The Golden Gate Bridge this year became a de facto wildlife-watching platform. For months, humpback whales, feeding on schools of anchovies, swarmed in the churning currents below San Francisco’s famed landmark while crowds of tourists ogled the giant marine mammals. The phenomenon seemed a repeat of 2016, when whales lingered for months under the bridge, in San Francisco Bay and close to shore along much of California’s coastline.
Whale watching tours have encountered hundreds of whales in a day, and small coastal coves have often contained several dozen humpbacks at once. The sight of lunge-feeding whales erupting from the ocean, often only yards beyond surfers, has become just another day at the beach. Joining the whales have been sea lions, dolphins and squadrons of dive-bombing brown pelicans, all feeding on schools of anchovies so thick they darken the water for acres.
But some biologists warn this image of a thriving marine ecosystem is actually a strange sort of mirage. While California sea lion and humpback whale numbers are, in fact, up – probably higher than they’ve been in many decades – the anchovy population is not.
The stock has collapsed, according to William Sydeman, president and senior scientist at the Farallon Institute, a nonprofit marine research organization in Petaluma, California.
“The abundance we’re seeing nearshore is an illusion,” he said. “The anchovies are only occupying about 10 percent of their habitat. When they’re abundant, they range offshore. When they’re not abundant, they contract their range toward shore.”
In other words, the less plentiful anchovies become, the more visible they – and the animals feeding on them – are to people. Sydeman says the result of this peculiar phenomenon has been an extreme visual deception.

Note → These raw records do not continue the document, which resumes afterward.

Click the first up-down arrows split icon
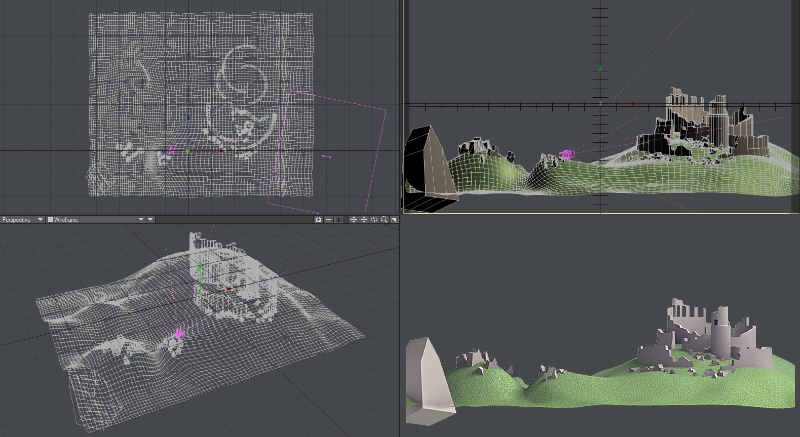Image resolution: width=800 pixels, height=437 pixels. [353, 219]
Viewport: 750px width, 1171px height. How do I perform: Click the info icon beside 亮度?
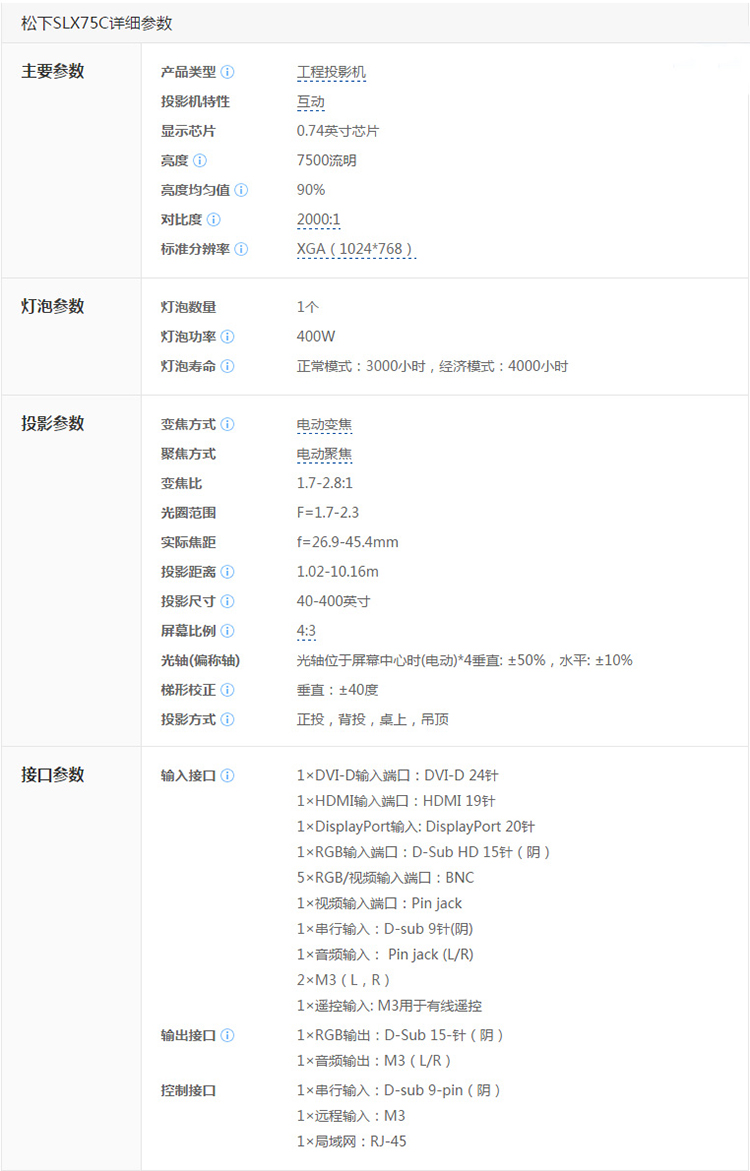tap(199, 161)
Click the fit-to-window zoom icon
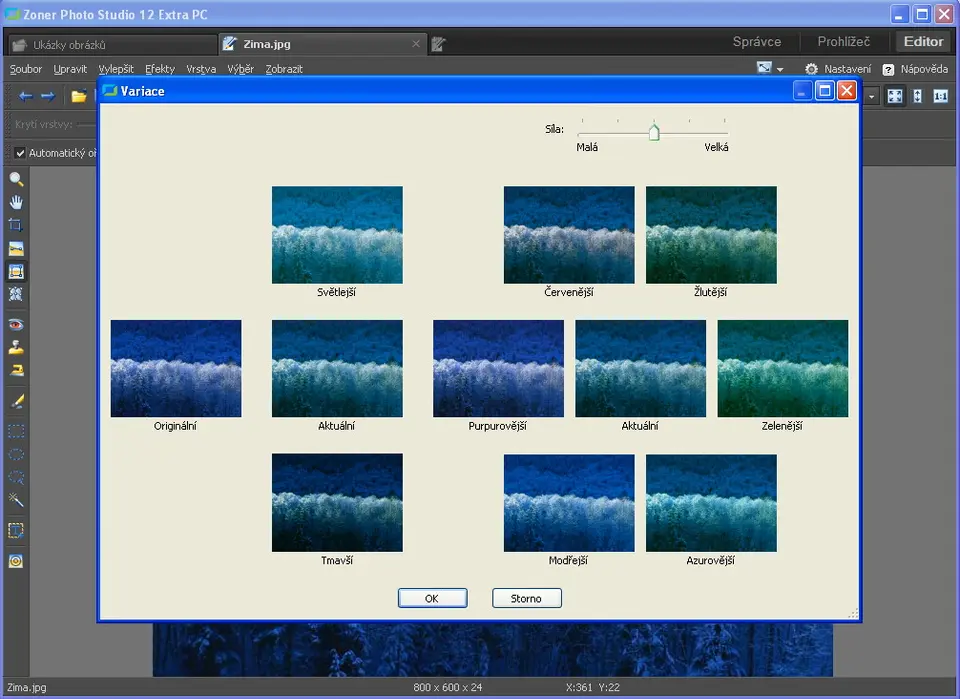 coord(895,96)
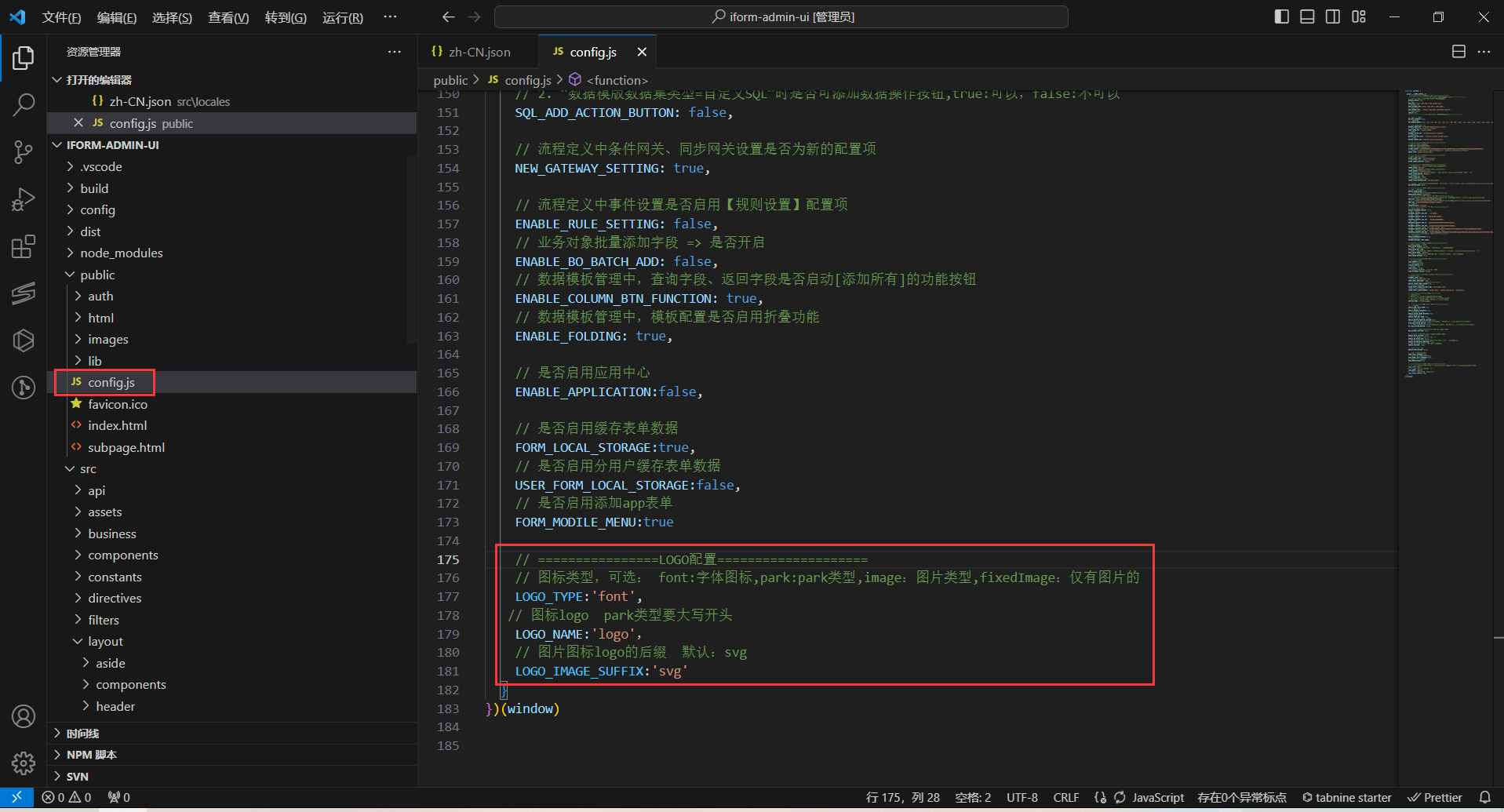
Task: Toggle the secondary side bar layout button
Action: click(x=1333, y=16)
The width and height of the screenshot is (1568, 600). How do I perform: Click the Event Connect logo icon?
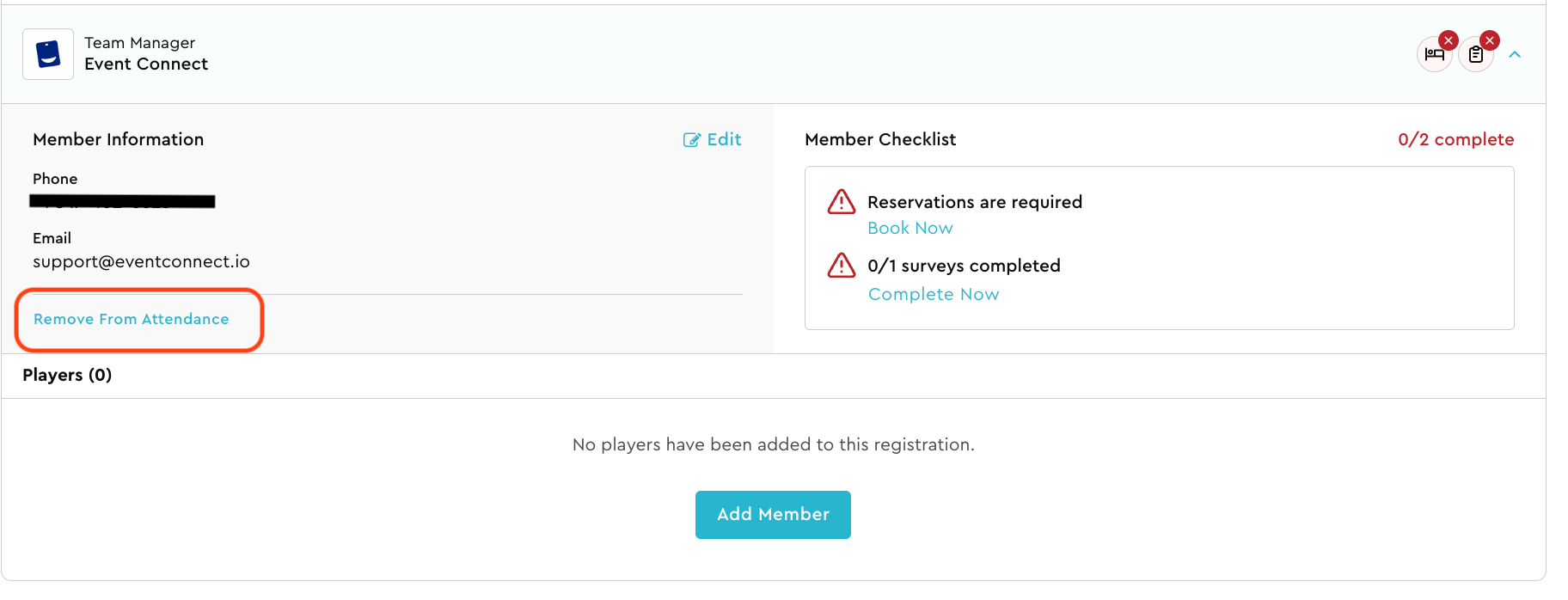pos(48,54)
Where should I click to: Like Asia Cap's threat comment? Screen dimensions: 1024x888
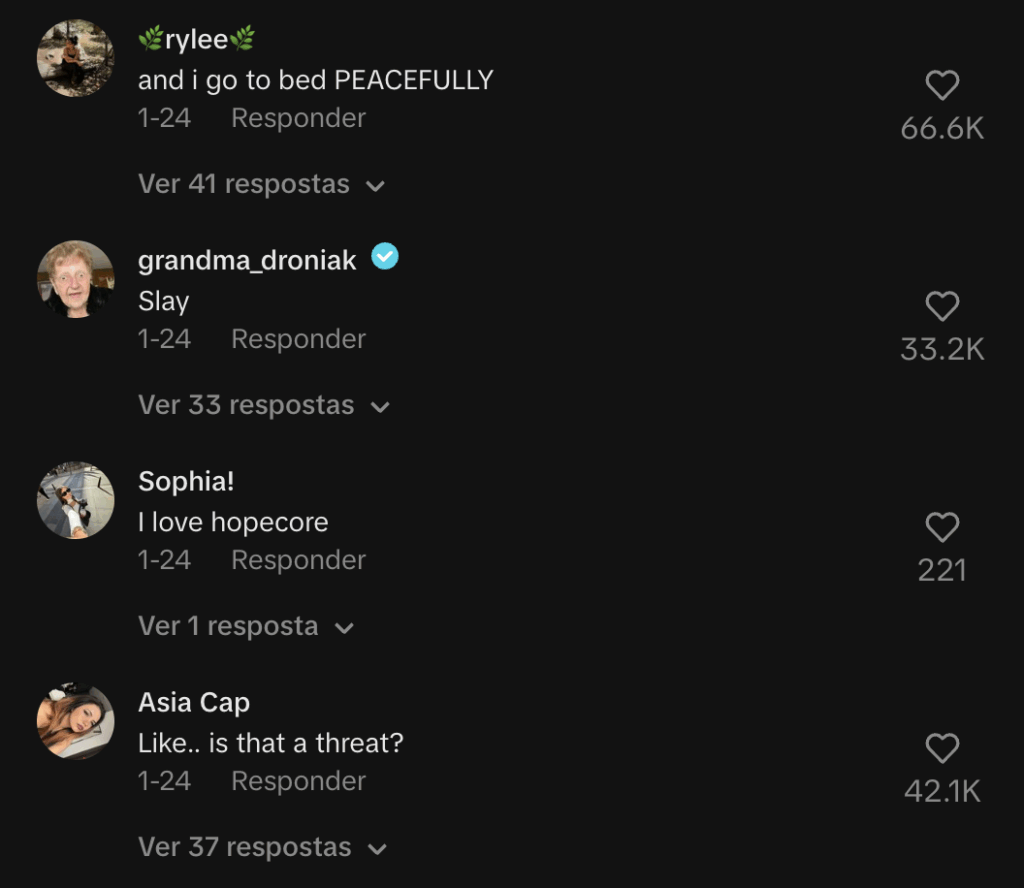(x=942, y=749)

In fact, there haven’t been so few anchovies off California’s coast in 20 years, according to a study he coauthored, which was published in 2017 by the California Cooperative Oceanic Fisheries Investigations. The research shows that throughout the 1990s, between 100,000 and 400,000 metric tons of mature anchovies swarmed off the coast of California and northern Mexico. In 2005, the spawning-age biomass spiked to about 2 million metric tons.
Then, the population nosedived. Sydeman and his coauthors reported that for several years the biomass remained barely over 20,000 metric tons. That’s a dismal count for what biologists consider to be one of the most important fishes in the ocean, thanks to its general abundance, its high nutrition values and its snackable size. Sydeman notes that 75 larger species feed on anchovies in coastal waters, among them, salmon, halibut, thresher shark and lingcod.
The decline, scientists seem to agree, has had little to do with fishing pressure and more to do with changes in ocean productivity. Indeed, forage fish populations are known to cycle up and down naturally. Moreover, they have the potential to rebound quickly, and Sydeman says there may now be as many as 150,000 metric tons of anchovies off California.
Still, California’s anchovy population remains below the historic average, and this is especially concerning since other key forage species have also declined. The Pacific sardine population has plunged by approximately 95 percent in a decade, according to a recent assessment by the National Marine Fisheries Service (NMFS). The San Francisco Bay herring run, too, has dipped to about a third of its long-term average biomass, according to surveys from the California Department of Fish and Wildlife.
John Calambokidis, cofounder of the Cascadia Research Collective in Olympia, Washington, says food limitations could also impact humpback whales, whose numbers have exploded by 400 percent over the past 30 years. He notes that researchers have identified about 3,000 individual humpbacks along the United States’ West Coast.
“With the decline in the prey base and the growth in the humpback population, there is the potential for stress on the population,” Calambokidis said.
How diminished the anchovy population is remains a matter of debate. In 2016, the National Marine Fisheries Service released a report that took issue with Sydeman and his colleagues’ estimate of anchovy populations.
Josh Lindsay, a fishery policy analyst with the NMFS, said the egg and larvae counts used in Sydeman’s analysis could be inaccurate.
“Not everyone agrees with the method used in their survey,” he said. “It might be helpful for identifying localized trends but not for estimating the entire population.”
But even NMFS has calculated low local anchovy abundance. In 2015, the agency’s own scientists found that the stock could be as small as 31,427 metric tons. The group Oceana has since sued the agency for allowing the commercial fishery to take up to 25,000 tons per year. The case goes to trial in January.
“They’re authorizing fishermen to take almost the entire estimated population,” said Geoff Shester, Oceana’s California campaign director.
But California anchovy fishers rarely, if ever, catch the full quota. Moreover, the local fishery is small compared to that of, say, Peru, where fishers were catching 30,000 metric tons per day in 2015. In California, commercial purse seiners netted 11,586 tons of anchovy in 2014. Most of the catch is used as longline fishing bait and tuna feed, according to Shester.
Sydeman says that even though fishing pressure is relatively low, the harvest could be hindering a population rebound.
“When you have a population that’s down and subject to predation, you don’t want to be fishing them,” he said.